Cornwell is referring to Jennifer Daniel, the vibrant, well-known art director who first made her name for the zany, hyper-detailed infographics she created for Bloomberg Businessweek in the Richard Turley era, and then did a stint doing visual op-eds for the New York Times. As Daniel points out, “Illustrations let you bring emotional states in a way that selfies can’t.” Selfies are, by definition, idealizations of yourself. Emoji, by contrast, are distillations and exaggerations of how you feel. To that end, the emoji themselves are often hilarious: You can pick one of yourself as a slice of pizza, or a drooling zombie. “The goal isn’t accuracy,” explains Cornwell. “It’s to let someone create something that feels like themselves, to themselves.” So the user testing involved asking people to generate their own emoji and then asking questions such as: “Do you see yourself in this image? Would your friends recognize you?”
The project represents a long-running priority at Google—to figure out new ways that it can apply ML to broader and broader swathes of experience. The logic, for Google, is alluring: Google leads the world in ML, so if it can make ML into a must-have feature for apps and websites, then its products will be able to leapfrog competitors. Along those lines, Allo has become a test bed for all kinds of novel ML applications. “What we’re doing with Allo is trying to find all the ways that ML can make messaging better,” says Cornwell. “From saying the right thing at the right time to conveying the right emotion at the right time.”Which maybe sounds a little scary, as if Allo is trying to replace us as a conversational necessity altogether? But in practice, the applications seem almost inevitable. When someone sends you a message, Allo will suggest quick one-tap replies based on your conversation history. (For example: “That’s amazing!” if your friend sends you a photo of herself skydiving.) Or, if you’re having a group chat, Allo uses ML to bring up an automatic, bespoke list of funny GIFs to send in response. The idea is, it’s augmenting your abilities, rather than taking them over. “We’re thinking along the same lines in lots of other ways as well, where art and ML meet,” says Cornwell, though he declines to say what, exactly, Google has in store. Daniel, however, does admit there are new emoji styles to come, done by different artists, with entirely new takes. So many there will be a new pack that lets you recreate yourself as a dog? (Please, let it be so.)

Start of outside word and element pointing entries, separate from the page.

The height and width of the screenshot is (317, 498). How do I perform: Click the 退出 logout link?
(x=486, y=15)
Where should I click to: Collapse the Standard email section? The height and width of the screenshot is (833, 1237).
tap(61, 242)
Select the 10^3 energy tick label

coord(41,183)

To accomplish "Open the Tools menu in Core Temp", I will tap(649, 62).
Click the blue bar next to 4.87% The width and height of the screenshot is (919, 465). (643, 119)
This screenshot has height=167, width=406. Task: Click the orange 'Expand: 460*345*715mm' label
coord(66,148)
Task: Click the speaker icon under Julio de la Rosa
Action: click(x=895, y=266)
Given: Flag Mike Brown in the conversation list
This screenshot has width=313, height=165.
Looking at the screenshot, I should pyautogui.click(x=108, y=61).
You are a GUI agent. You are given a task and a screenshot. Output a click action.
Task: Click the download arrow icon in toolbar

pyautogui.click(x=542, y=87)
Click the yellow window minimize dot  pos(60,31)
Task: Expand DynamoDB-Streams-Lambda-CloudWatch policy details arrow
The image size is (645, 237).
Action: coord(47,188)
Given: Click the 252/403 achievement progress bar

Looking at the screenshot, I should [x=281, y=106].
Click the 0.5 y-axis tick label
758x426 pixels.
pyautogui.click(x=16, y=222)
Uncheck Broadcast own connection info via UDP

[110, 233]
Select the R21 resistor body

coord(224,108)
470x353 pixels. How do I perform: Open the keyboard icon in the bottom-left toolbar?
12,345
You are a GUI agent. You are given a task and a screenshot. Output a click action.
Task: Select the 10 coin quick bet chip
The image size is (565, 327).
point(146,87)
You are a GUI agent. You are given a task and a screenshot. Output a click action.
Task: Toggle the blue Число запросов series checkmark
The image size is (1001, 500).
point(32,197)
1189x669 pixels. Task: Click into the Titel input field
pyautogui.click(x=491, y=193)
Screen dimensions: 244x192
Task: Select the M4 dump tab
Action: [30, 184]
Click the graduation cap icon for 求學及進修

All told, Daniel points out that the project represents a new intersection for art and engineering. After all, we’re just beginning to scratch the surface of what ML can do for art. If Leonardo da Vinci were alive today, it’s hard to believe that the Mona Lisa would be a painting. Instead, maybe it would be an image of the viewer herself, remade as an iconic everywoman with a mysterious expression that spans across cultures and generations. But we’ve yet to see anything that cool at the Whitney Biennial. Instead, it’s probably up to companies such as Google to push the boundaries. Which is what brought Daniel, who has been an outspoken critic of the triumphal solution-ism of Americas tech-design scene, to the Google fold: “I’m interested in the intersection of how engineering works with art, and having a platform where the work we create isn’t just content, but the product itself.”